Start of Records to process

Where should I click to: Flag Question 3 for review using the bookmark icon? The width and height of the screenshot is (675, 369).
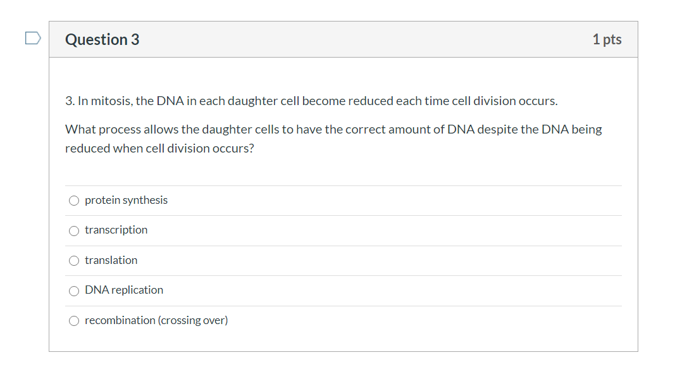[32, 38]
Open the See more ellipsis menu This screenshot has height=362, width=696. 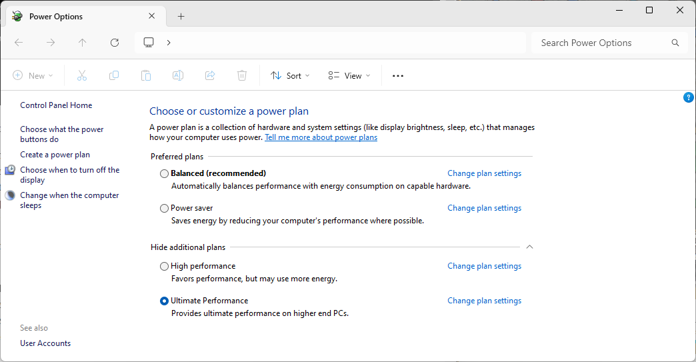click(x=398, y=76)
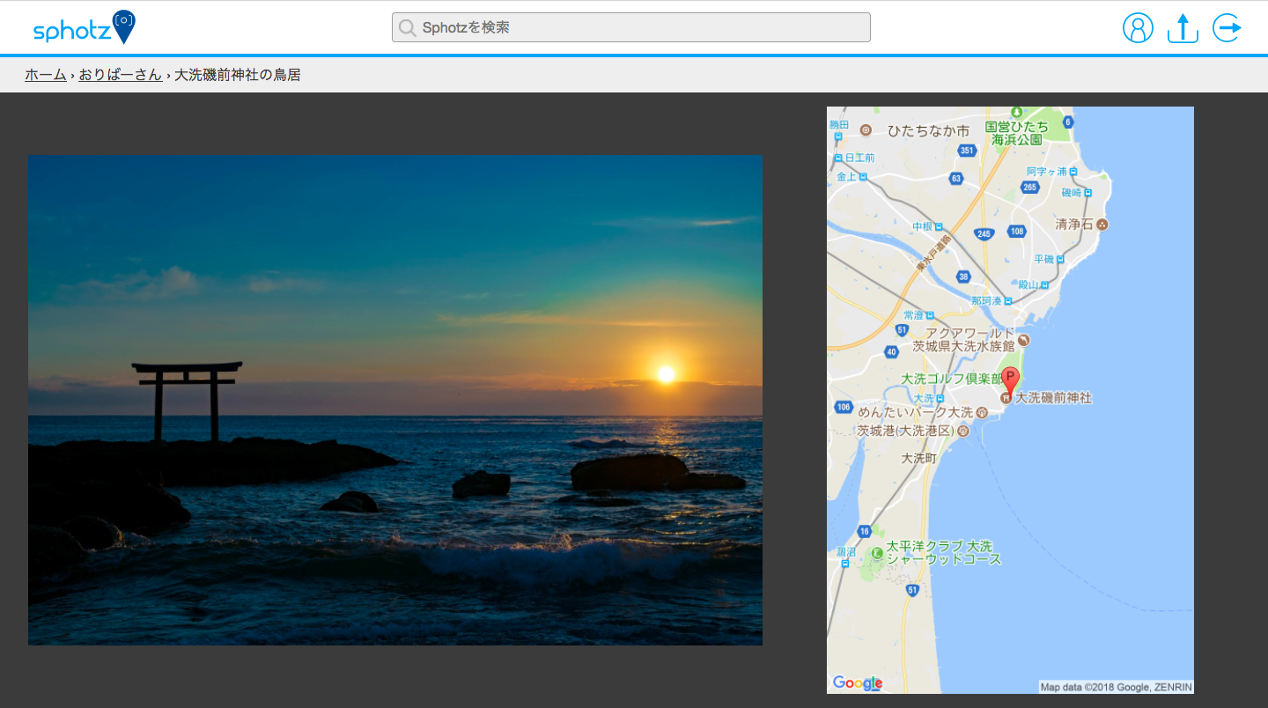Click the 国営ひたち海浜公園 label on map
The width and height of the screenshot is (1268, 708).
(x=1013, y=130)
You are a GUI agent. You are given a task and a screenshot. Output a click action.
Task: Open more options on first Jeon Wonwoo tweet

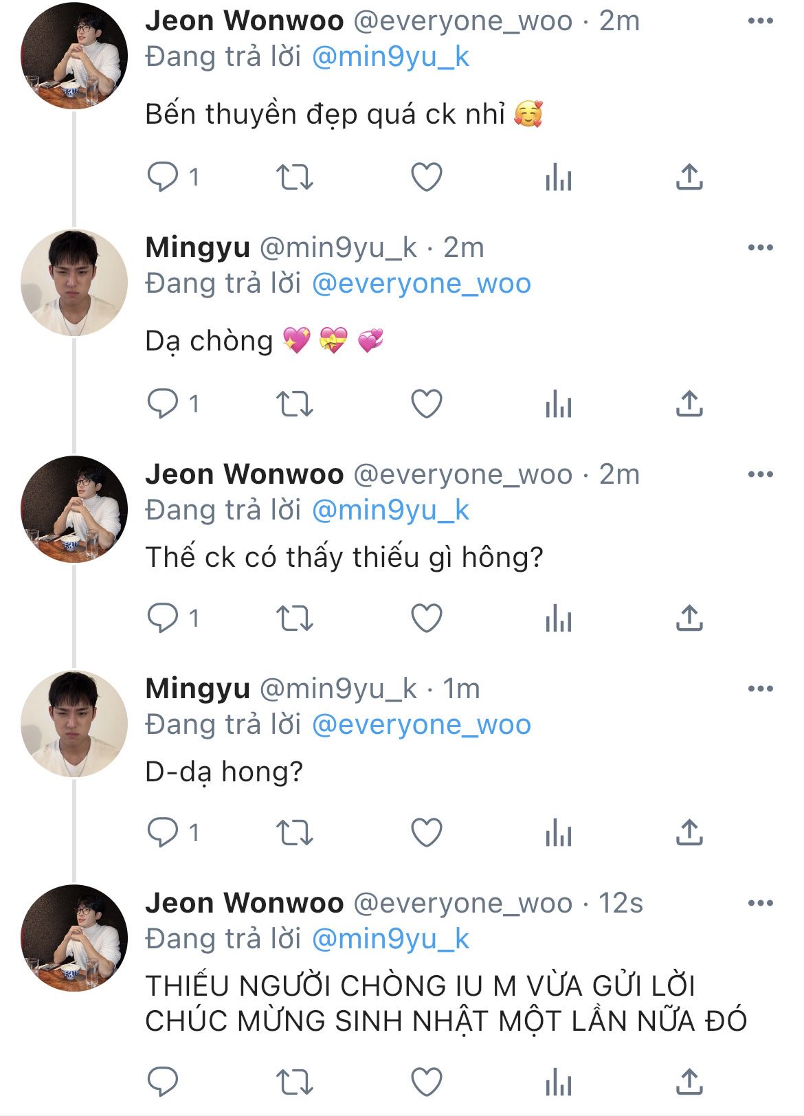pos(760,21)
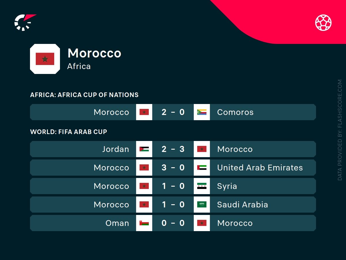Screen dimensions: 346x260
Task: Select the Oman vs Morocco 0 - 0 score
Action: (173, 223)
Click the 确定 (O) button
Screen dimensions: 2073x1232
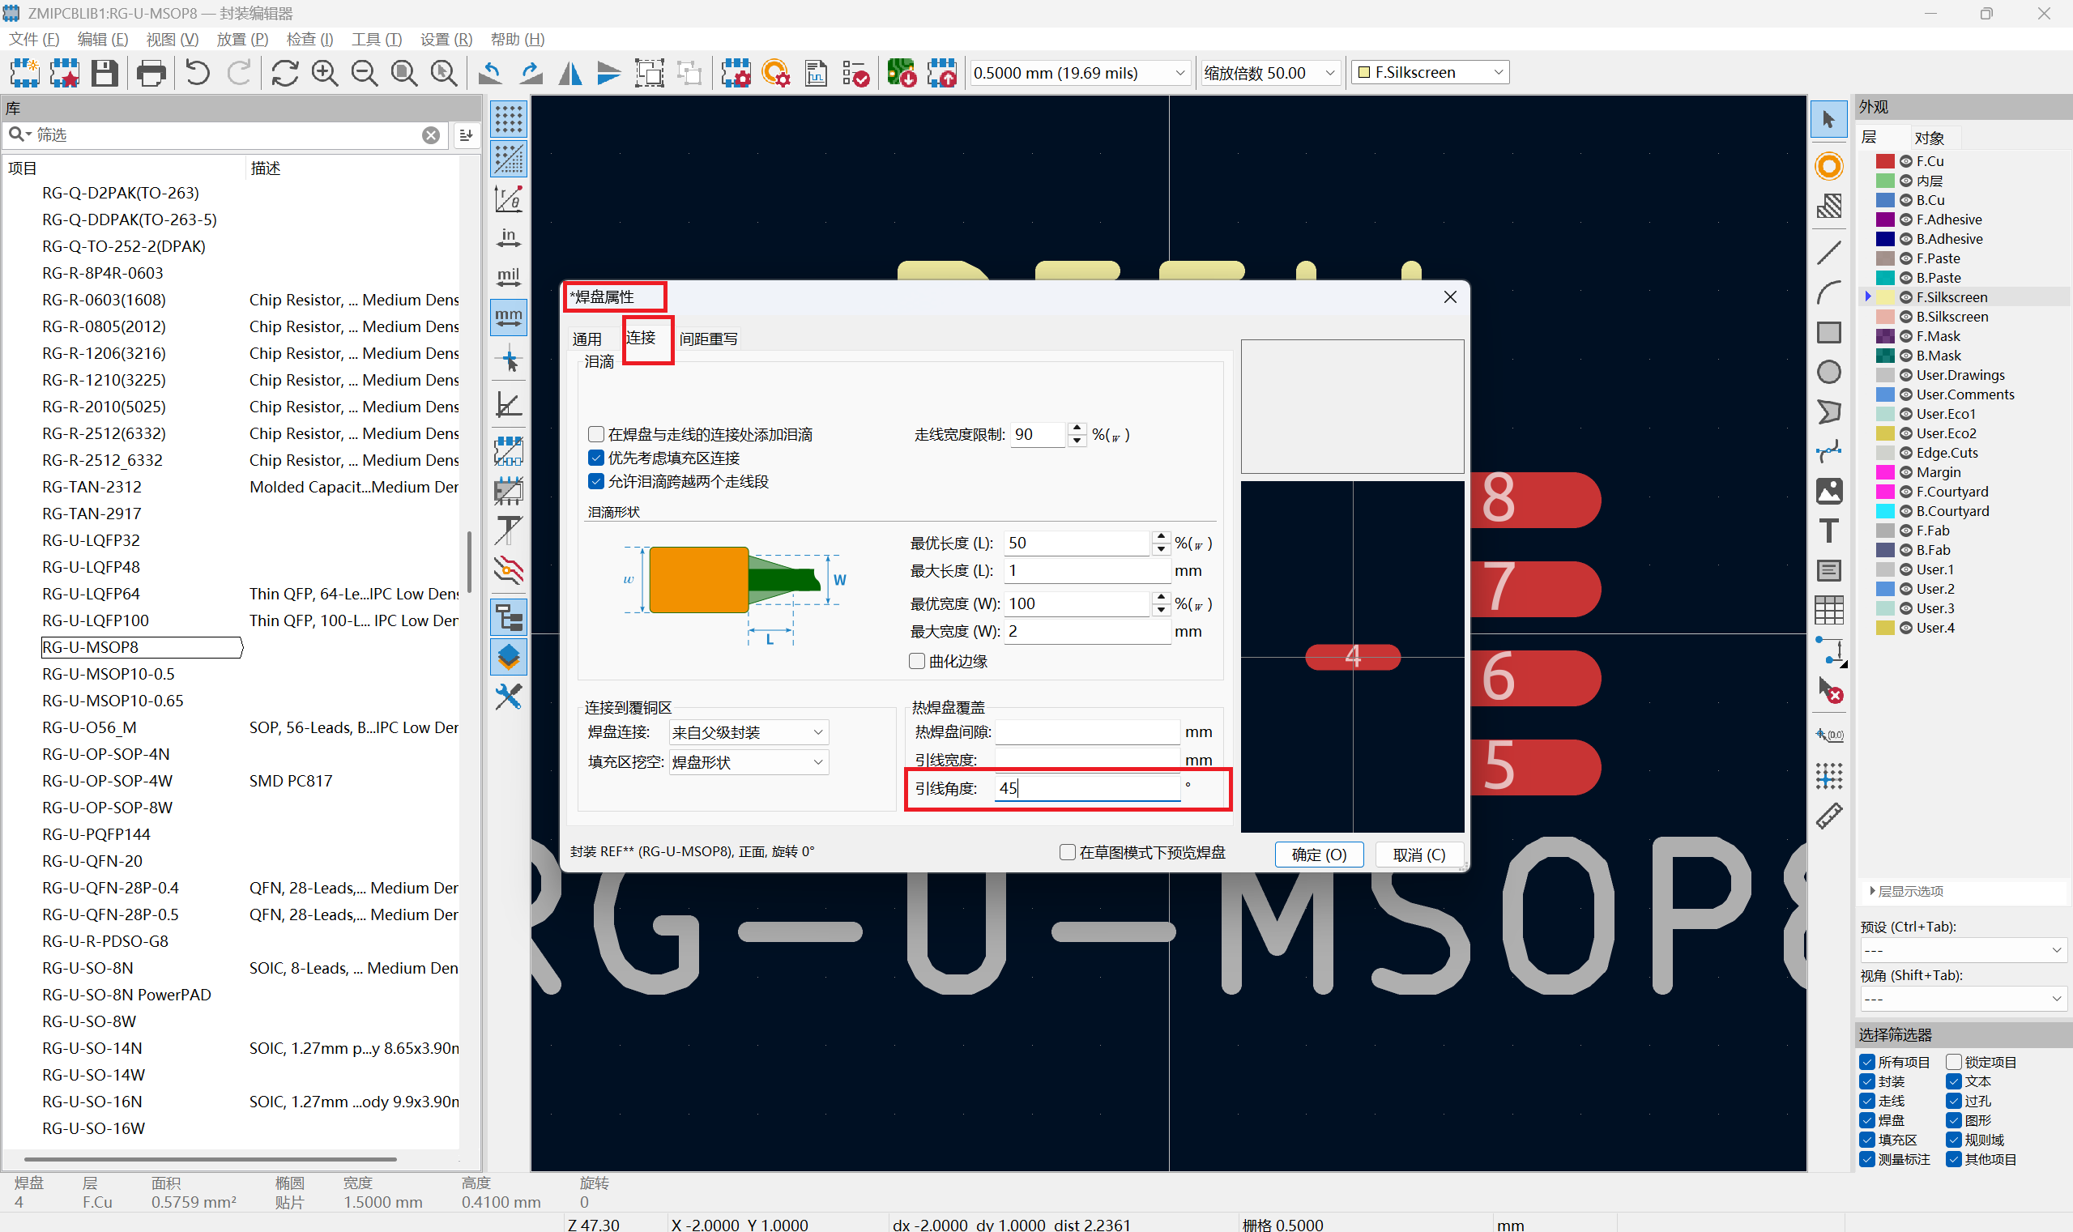coord(1318,854)
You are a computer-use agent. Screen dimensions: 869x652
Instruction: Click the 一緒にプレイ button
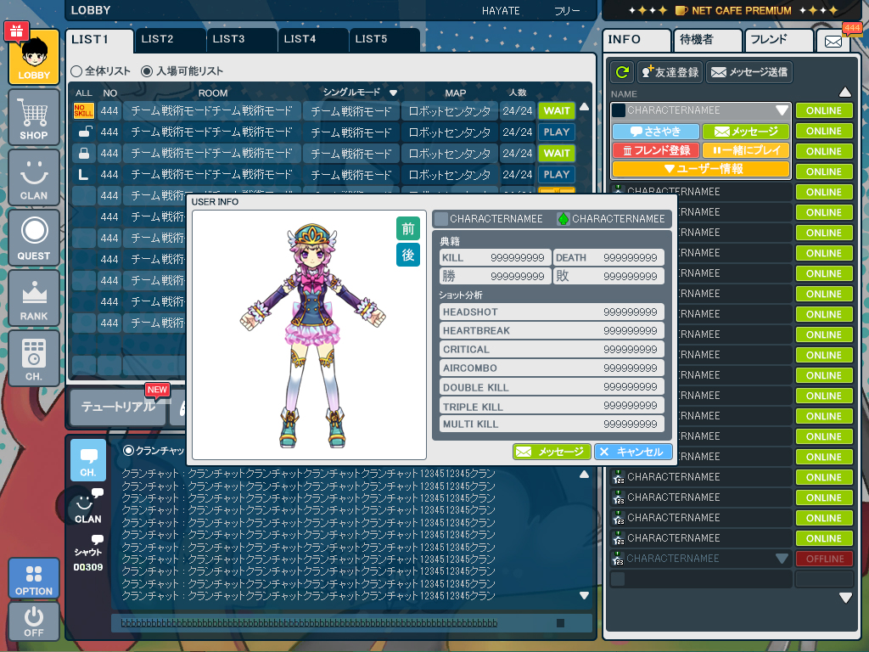pyautogui.click(x=746, y=150)

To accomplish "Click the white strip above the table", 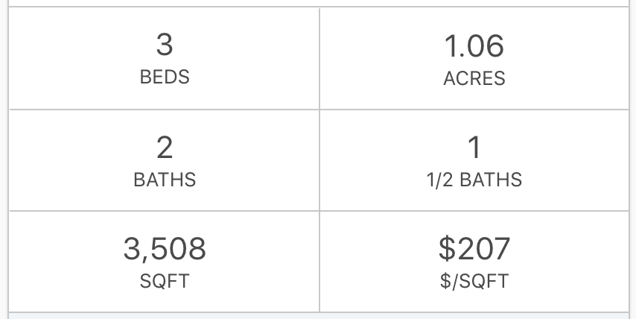I will tap(319, 3).
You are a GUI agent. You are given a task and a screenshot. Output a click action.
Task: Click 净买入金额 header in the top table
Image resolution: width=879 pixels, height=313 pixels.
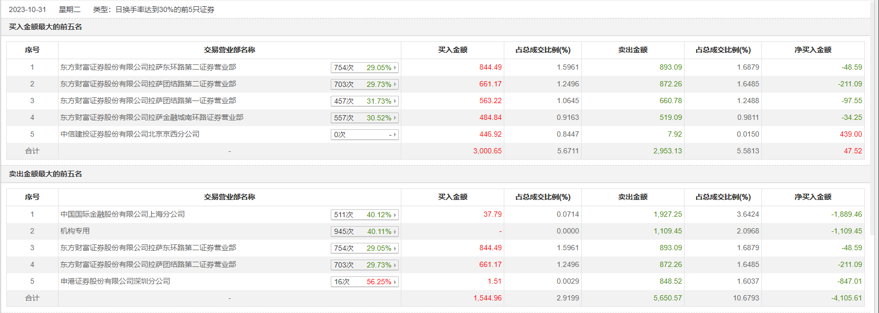pos(813,50)
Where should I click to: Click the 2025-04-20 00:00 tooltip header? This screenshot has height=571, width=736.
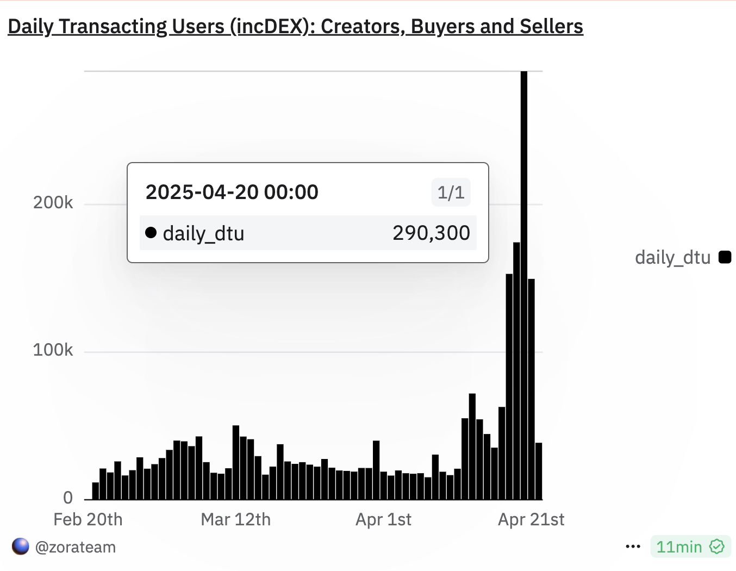pyautogui.click(x=232, y=192)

End of Records to process

**Instructions for the task**.
Please print exactly the lines from the one holding "Image resolution: width=879" through the final line of the data above, including both, and skip all pictures.

**Solution for this problem**.
Image resolution: width=879 pixels, height=313 pixels.
pos(813,50)
Where should I click to: Click the 2025-04-20 00:00 tooltip header? This screenshot has height=571, width=736.
pyautogui.click(x=232, y=192)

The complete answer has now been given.